- **Task details**:
Render the lines from the one containing "Go to next record arrow" through the one containing "Looking at the screenshot, I should [x=1183, y=67]." as a JSON list of strings, one string per line, omitting blank lines.
____ Information given
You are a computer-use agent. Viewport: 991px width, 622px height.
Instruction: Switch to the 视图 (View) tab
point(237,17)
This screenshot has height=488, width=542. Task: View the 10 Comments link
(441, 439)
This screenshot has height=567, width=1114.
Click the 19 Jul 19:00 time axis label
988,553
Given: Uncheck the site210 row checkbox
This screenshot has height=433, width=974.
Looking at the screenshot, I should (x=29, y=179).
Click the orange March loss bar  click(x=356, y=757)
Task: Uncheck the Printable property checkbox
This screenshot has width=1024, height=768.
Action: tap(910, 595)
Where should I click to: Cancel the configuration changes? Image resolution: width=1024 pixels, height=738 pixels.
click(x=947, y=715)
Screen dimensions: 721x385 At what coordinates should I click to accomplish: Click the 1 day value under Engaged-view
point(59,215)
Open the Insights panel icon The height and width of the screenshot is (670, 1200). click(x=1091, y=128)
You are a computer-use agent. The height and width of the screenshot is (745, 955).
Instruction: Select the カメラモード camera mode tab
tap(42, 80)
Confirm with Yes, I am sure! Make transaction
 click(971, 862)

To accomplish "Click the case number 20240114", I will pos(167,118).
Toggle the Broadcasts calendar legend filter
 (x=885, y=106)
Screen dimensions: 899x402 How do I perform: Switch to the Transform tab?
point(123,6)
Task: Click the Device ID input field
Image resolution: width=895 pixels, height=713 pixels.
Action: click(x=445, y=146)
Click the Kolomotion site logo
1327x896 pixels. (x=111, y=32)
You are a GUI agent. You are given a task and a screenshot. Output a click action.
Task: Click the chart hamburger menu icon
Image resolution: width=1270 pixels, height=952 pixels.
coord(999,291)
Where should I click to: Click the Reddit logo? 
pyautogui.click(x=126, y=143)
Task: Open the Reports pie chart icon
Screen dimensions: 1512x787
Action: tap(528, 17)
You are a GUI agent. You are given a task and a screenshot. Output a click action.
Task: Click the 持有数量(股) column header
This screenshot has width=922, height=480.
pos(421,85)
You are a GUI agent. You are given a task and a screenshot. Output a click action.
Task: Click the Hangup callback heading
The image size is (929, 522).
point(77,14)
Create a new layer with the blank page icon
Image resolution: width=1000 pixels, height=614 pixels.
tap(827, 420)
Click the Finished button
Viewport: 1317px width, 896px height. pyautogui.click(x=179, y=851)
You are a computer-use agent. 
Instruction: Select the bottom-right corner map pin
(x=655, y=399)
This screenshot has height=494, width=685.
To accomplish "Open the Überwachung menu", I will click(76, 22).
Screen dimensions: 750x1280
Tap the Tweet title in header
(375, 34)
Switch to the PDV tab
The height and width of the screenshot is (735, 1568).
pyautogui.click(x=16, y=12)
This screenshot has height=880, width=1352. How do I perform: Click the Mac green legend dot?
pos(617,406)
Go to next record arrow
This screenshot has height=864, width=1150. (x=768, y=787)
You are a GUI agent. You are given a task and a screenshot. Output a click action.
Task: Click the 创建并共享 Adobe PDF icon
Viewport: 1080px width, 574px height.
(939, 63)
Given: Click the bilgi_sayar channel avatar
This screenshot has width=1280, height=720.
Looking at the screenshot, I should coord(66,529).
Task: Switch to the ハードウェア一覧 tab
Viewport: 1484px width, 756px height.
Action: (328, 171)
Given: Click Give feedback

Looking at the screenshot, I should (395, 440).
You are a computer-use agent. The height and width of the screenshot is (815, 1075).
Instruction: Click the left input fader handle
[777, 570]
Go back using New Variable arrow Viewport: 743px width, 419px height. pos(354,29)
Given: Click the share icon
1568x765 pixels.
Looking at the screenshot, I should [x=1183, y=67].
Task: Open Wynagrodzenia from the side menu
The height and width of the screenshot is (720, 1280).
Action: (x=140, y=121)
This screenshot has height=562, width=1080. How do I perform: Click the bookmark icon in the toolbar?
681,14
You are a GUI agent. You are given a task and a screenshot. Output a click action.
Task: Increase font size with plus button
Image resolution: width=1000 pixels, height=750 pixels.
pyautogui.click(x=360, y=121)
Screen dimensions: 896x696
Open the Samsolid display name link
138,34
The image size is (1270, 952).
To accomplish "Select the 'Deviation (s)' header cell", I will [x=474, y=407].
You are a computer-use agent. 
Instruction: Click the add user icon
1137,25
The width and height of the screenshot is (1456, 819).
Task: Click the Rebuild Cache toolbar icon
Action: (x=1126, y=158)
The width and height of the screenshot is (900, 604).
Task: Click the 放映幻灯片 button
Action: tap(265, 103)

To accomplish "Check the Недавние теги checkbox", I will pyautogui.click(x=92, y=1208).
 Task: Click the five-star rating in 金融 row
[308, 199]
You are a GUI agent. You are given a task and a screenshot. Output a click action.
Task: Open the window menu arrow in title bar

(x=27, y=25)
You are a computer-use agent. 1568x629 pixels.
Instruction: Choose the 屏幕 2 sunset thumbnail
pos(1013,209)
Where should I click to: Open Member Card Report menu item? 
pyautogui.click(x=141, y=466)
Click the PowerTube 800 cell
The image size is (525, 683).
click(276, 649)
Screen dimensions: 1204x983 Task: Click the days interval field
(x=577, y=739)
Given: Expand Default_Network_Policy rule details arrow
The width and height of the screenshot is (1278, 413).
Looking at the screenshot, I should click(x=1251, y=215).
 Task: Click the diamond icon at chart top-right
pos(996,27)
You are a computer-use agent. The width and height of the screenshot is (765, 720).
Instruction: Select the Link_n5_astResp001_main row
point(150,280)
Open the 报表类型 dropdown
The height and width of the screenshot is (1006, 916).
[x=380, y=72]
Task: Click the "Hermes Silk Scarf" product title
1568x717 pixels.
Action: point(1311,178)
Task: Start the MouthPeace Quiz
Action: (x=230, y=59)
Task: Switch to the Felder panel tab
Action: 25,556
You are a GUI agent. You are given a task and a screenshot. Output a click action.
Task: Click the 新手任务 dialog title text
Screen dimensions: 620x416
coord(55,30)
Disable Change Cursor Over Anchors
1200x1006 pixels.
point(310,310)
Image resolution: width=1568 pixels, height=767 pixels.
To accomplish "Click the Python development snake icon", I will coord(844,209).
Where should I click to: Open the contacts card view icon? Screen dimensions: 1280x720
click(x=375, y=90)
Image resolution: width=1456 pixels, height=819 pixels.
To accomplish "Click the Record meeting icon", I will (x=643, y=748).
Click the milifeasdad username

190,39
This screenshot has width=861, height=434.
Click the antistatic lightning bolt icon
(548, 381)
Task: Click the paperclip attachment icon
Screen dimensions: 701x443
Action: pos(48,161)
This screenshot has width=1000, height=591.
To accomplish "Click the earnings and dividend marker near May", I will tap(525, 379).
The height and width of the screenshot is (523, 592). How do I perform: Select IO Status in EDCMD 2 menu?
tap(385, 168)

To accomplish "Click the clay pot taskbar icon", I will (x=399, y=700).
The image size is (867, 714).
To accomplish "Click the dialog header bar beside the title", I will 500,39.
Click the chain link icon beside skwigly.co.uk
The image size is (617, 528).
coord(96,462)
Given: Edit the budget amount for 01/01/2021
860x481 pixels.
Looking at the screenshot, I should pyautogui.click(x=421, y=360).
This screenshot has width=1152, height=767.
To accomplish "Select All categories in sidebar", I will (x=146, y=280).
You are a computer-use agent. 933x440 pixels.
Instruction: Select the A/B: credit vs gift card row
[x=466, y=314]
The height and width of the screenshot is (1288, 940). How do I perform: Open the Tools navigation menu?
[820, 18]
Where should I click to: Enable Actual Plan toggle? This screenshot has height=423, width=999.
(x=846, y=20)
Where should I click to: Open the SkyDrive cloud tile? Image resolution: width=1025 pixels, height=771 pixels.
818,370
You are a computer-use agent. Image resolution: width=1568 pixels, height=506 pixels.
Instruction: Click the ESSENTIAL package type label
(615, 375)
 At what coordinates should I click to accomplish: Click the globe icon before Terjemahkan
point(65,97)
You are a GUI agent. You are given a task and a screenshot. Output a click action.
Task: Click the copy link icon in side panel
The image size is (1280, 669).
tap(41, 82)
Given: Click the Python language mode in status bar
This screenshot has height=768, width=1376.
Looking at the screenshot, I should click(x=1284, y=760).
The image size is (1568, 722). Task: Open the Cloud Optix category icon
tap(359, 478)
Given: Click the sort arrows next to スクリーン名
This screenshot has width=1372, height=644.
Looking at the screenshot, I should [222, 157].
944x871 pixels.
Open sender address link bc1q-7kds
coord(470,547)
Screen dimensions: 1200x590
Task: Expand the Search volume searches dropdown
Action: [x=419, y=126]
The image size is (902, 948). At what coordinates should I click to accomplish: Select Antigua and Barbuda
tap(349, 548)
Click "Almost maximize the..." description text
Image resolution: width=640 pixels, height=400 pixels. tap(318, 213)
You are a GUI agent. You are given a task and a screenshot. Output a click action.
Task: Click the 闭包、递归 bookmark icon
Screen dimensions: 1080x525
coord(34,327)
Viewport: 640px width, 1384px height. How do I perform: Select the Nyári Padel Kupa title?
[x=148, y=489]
________
- **Task answer**:
[
  "Go to next record arrow",
  "This screenshot has height=864, width=1150. (x=768, y=787)",
  "You are a GUI agent. You are given a task and a screenshot. Output a click action.",
  "Task: Click the 创建并共享 Adobe PDF icon",
  "Viewport: 1080px width, 574px height.",
  "(939, 63)",
  "Given: Click the bilgi_sayar channel avatar",
  "This screenshot has width=1280, height=720.",
  "Looking at the screenshot, I should coord(66,529).",
  "Task: Switch to the ハードウェア一覧 tab",
  "Viewport: 1484px width, 756px height.",
  "Action: (328, 171)",
  "Given: Click Give feedback",
  "Looking at the screenshot, I should (395, 440).",
  "You are a computer-use agent. The height and width of the screenshot is (815, 1075).",
  "Instruction: Click the left input fader handle",
  "[777, 570]",
  "Go back using New Variable arrow Viewport: 743px width, 419px height. pos(354,29)",
  "Given: Click the share icon",
  "1568x765 pixels.",
  "Looking at the screenshot, I should [x=1183, y=67]."
]